Va anche sottolineato che la Carson non aveva scritto di eliminare l’utilizzo del DDT, ma di sottoporre a rigidi protocolli il suo utilizzo. Come spesso denunciato su queste pagine, vanno attentamente valutati i dati ed il modo con cui sono stati ottenuti nonché le risultanze dei lavori dell’intera comunità scientifica. Ma vediamo di valutare criticamente tali risultanze.

Struttura del DDT.
Vecchio spruzzatore per DDT.

Per quanto concerne la cancerogenicità, l’Agenzia Internazionale per lo Studio sul Cancro (IARC) ha inserito il DDT nella categoria 2B “limitati indizi di cancerogenicità”, insieme con prodotti come il Caffè ed il Tè. Il caso dell’assottigliamento del guscio delle uova di alcune specie di Uccelli è addirittura paradossale: in seguito alla diceria (perché la  pubblicazione scientifica relativa a questa argomentazione è posteriore alla pubblicazione del libro della Carson!) riportata in “Primavera silenziosa”, nel 1969, Bittman e collaboratori pubblicarono un articolo intitolato “DDT Induces A Decrease in Eggshell Calcium” sulla prestigiosa Nature, in cui affermava che, nei suoi esperimenti le Quaglie cui faceva ingerire DDT, queste ultime deponevano uova con il guscio troppo sottile. 

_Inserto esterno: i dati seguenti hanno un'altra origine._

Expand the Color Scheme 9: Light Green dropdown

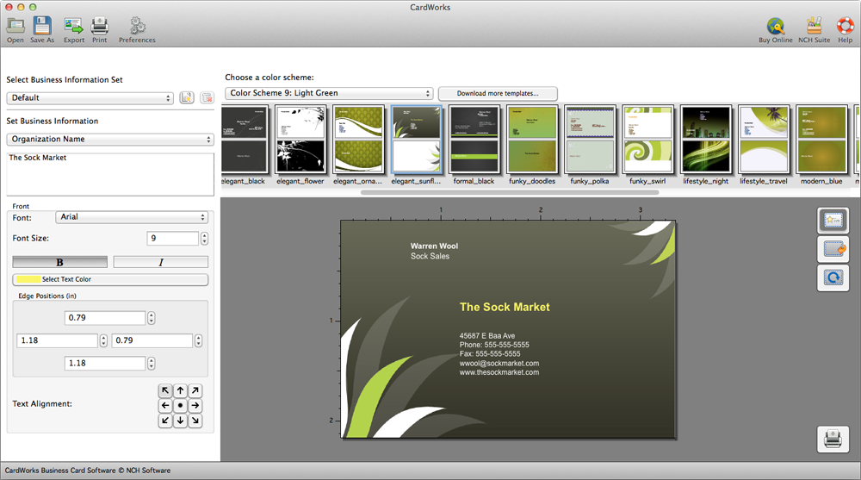pyautogui.click(x=329, y=93)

In realtà egli somministrava alle Quaglie in oggetto solo lo 0,56 % di calcio, al posto del 3 % che costituisce la norma. Ma il dato più eclatante, che inficia l’intera ricerca, è rappresentato dalle misure riportate nell’articolo ed il mezzo utilizzato per tale misura: egli riportava una differenza di spessore fra i gusci delle uova delle quaglie di controllo e di quelle sottoposte ad ingestione di DDT dello 0,07 %. A questo punto va fatto notare che, secondo quanto dichiarato nell’articolo, le misure sono state ottenute con un micrometro, che ha un potere di risoluzione di 1-2 centesimi di mm, mentre la differenza di spessore riportata è di 0,007112 mm.

Le ultime tre cifre di questa supposta misura vanno oltre il potere di risoluzione del microscopio ottico, in quanto la lunghezza d’onda della luce visibile è compresa tra 0,38 e 0,80 millesimi di millimetro. Vi sono studi successivi sullo stesso tenore e, visto gli interessi industriali che vi sono dietro, il DDT non è prodotto da una multinazionale, non mi sembra il caso di soffermarcisi ulteriormente.

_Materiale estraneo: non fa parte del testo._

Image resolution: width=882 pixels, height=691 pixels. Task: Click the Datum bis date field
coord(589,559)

Anche la persistenza del DDT nell’ambiente, riportata da più fonti, fa nutrire seri dubbi agli specialisti: risulta abbastanza problematico far risalire con certezza la persistenza di p,p’-DDE e di o,p’-DDE (i principali metaboliti degli organoclorurati) nell’ambiente e, segnatamente, nella catena alimentare, al DDT piuttosto che ad altri organoclorurati, più complessi chimicamente, più tossici e proibiti più recentemente, o ad altri composti prodotti dall’industria chimica.

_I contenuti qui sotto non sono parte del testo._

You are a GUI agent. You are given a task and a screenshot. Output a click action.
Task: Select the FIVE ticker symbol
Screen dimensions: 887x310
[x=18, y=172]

La conseguenza di tutto questo è stata la proibizione del DDT negli Stati Uniti nel 1972, proibizione seguita da molti altri Paesi, tra cui l’Italia nel 1978. Questo malgrado l’OMS dichiarasse che, gli eventuali danni prodotti dal DDT, sono infinitamente meno dannosi che il non utilizzo del DDT per combattere la diffusione della malaria. Nel 2007 l’OMS ha dichiarato che il DDT, se usato correttamente, non comporta rischi per la salute umana e che l’insetticida dovrebbe comparire accanto alle zanzariere ed ai medicinali come strumento di lotta alla malaria.